Osaka, Japan - Mesenchymal stem cells (MSCs) have the potential to differentiate into a range of different cell types, including bone, fat, and muscle cells. But it's their ability to stimulate the repair of damaged tissue that has captured the interest of researchers worldwide, with MSCs demonstrating therapeutic effects in the treatment of conditions such as heart disease, liver cirrhosis, and diabetes.

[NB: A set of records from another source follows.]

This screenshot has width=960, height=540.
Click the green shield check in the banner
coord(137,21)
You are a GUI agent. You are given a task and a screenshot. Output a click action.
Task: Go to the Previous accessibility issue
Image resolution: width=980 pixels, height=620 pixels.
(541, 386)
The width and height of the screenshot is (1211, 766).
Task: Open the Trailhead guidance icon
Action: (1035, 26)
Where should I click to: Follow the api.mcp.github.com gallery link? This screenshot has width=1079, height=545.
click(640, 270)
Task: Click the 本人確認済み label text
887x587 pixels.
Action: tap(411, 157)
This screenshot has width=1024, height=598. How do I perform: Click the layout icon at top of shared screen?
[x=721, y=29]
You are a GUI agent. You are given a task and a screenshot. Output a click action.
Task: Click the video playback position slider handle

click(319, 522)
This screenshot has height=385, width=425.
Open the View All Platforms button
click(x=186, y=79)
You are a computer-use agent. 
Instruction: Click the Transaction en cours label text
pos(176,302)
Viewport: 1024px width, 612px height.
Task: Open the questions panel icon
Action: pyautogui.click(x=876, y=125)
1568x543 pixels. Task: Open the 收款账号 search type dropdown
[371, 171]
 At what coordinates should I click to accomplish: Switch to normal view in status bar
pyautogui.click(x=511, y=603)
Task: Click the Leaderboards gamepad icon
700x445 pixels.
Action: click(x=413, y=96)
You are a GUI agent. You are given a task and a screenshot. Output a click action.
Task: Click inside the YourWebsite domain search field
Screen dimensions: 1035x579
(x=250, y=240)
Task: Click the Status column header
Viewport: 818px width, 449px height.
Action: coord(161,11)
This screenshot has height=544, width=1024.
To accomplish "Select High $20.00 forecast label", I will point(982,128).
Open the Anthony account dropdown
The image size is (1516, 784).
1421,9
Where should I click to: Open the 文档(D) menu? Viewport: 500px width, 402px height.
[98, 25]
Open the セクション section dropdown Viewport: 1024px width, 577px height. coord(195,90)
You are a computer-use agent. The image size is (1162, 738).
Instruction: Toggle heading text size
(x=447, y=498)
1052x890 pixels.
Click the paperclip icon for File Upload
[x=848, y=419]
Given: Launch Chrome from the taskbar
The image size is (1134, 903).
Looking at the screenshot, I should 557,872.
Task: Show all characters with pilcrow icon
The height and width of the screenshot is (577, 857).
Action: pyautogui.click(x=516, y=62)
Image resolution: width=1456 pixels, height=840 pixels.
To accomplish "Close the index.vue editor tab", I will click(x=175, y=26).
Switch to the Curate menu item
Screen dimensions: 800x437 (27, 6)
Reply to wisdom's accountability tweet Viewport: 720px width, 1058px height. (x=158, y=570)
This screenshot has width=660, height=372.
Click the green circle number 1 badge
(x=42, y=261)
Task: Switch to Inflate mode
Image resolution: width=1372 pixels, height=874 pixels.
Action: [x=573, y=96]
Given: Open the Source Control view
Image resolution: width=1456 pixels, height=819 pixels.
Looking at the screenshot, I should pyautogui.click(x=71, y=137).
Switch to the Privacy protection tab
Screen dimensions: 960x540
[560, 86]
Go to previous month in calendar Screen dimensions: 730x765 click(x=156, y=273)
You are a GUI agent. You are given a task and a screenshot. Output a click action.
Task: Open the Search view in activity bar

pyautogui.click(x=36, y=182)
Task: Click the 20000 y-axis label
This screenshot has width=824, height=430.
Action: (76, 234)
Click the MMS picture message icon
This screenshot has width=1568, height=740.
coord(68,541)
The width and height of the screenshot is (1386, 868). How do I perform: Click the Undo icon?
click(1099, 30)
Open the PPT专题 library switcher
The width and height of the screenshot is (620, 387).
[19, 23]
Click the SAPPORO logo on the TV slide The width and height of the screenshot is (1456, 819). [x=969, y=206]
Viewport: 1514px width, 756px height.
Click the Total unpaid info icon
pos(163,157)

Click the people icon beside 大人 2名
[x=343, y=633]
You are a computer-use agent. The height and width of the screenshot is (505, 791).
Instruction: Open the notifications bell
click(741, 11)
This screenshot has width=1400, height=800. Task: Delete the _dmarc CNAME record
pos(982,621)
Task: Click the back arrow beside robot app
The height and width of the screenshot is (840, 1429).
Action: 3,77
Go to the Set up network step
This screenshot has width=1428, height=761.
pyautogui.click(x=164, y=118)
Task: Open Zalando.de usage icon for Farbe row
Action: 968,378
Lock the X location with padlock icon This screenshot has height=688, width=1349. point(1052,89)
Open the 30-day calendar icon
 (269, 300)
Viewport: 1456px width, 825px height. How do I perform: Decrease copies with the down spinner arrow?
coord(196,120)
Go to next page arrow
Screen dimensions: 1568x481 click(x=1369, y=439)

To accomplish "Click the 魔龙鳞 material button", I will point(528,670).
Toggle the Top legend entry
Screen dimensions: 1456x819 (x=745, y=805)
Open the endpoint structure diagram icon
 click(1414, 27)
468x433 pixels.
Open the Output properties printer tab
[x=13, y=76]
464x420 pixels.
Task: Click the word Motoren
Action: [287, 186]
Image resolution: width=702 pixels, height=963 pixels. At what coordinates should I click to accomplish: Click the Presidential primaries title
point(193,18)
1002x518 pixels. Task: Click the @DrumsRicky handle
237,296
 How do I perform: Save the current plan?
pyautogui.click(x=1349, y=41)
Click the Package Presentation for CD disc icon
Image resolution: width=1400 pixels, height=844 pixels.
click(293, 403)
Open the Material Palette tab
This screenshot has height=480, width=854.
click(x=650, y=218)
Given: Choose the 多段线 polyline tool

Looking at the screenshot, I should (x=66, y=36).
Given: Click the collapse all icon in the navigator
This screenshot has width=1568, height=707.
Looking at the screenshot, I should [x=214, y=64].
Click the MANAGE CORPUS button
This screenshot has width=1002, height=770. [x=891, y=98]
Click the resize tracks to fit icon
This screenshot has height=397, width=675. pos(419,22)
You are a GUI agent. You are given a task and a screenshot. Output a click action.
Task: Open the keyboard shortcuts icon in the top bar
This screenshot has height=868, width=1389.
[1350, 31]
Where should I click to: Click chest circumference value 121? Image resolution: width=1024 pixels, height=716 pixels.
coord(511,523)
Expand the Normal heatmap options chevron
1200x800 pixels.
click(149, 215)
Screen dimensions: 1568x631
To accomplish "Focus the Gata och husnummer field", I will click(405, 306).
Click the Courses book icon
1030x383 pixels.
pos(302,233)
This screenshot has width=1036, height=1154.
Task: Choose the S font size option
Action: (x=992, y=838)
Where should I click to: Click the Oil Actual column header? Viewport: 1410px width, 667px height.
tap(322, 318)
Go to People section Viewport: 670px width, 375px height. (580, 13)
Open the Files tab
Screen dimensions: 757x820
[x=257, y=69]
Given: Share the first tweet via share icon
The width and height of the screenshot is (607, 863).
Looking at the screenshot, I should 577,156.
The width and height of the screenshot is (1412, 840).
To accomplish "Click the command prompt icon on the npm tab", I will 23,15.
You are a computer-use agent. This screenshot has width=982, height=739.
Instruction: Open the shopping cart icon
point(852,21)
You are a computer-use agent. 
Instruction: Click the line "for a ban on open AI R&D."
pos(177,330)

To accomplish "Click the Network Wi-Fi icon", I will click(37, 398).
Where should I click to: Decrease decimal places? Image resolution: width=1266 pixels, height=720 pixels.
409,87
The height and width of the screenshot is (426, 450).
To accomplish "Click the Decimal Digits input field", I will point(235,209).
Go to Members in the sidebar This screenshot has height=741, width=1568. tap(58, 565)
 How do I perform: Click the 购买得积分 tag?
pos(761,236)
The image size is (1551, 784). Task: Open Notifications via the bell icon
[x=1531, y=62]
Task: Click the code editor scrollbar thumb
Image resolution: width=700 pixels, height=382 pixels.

However, despite the success of several clinical trials, researchers have struggled to explain the sometimes variable results of MSC therapy.
In a recent study published in Molecular Therapy, a research team led by Osaka University investigated possible reasons for the inconsistent outcomes of MSC therapy, showing that host factors and not just the MSCs themselves may be to blame.
"We recently reported that adiponectin, a beneficial hormone secreted by fat cells that plays a role in muscle regeneration, binds to receptor protein T-cadherin on cell surfaces," explains lead author Yuto Nakamura. "Given that T-cadherin is abundant on the surfaces of MSCs, we investigated whether adiponectin is involved in the regenerative activity of MSCs in a model of heart failure."
Adiponectin is found in high concentrations in blood and has been shown to stimulate the production of exosomes, small membrane-bound vesicles that carry proteins, lipids, and DNA between cells. Interestingly, exosomes secreted by stem cells carry signals that stimulate the repair of recipient cells.
By first measuring exosome production in a cell culture-based system, the researchers confirmed that increasing amounts of adiponectin led to a corresponding increase in the abundance of MSC-derived exosomes, which was reliant on the expression of T-cadherin.
Injection of the MSCs into mice suffering from heart failure resulted in a significant improvement in left ventricular cardiac function, which was associated with the increased number of exosomes in circulation. Most importantly though, cardiac function following MSC therapy could be further strengthened by the increases of adiponectin level in blood.
"Together, our assays showed that MSCs exert their therapeutic effects on cardiac function through the production of exosomes, which is influenced by host plasma adiponectin levels and is reliant on MSC T-cadherin expression," says study corresponding author Shunbun Kita.
"Given these results, drugs such as a PPARγ agonists, which increase adiponectin production, could be administered in combination with MSC therapy to significantly enhance the therapeutic potential—not only for severe heart failure, but also for a variety of diseases involving tissue damage, including COVID-19-associated acute respiratory distress syndrome."
And in case you were wondering, it turns out that too much fat is actually detrimental to adiponectin production, so doctors won't be prescribing a high fat diet any time soon!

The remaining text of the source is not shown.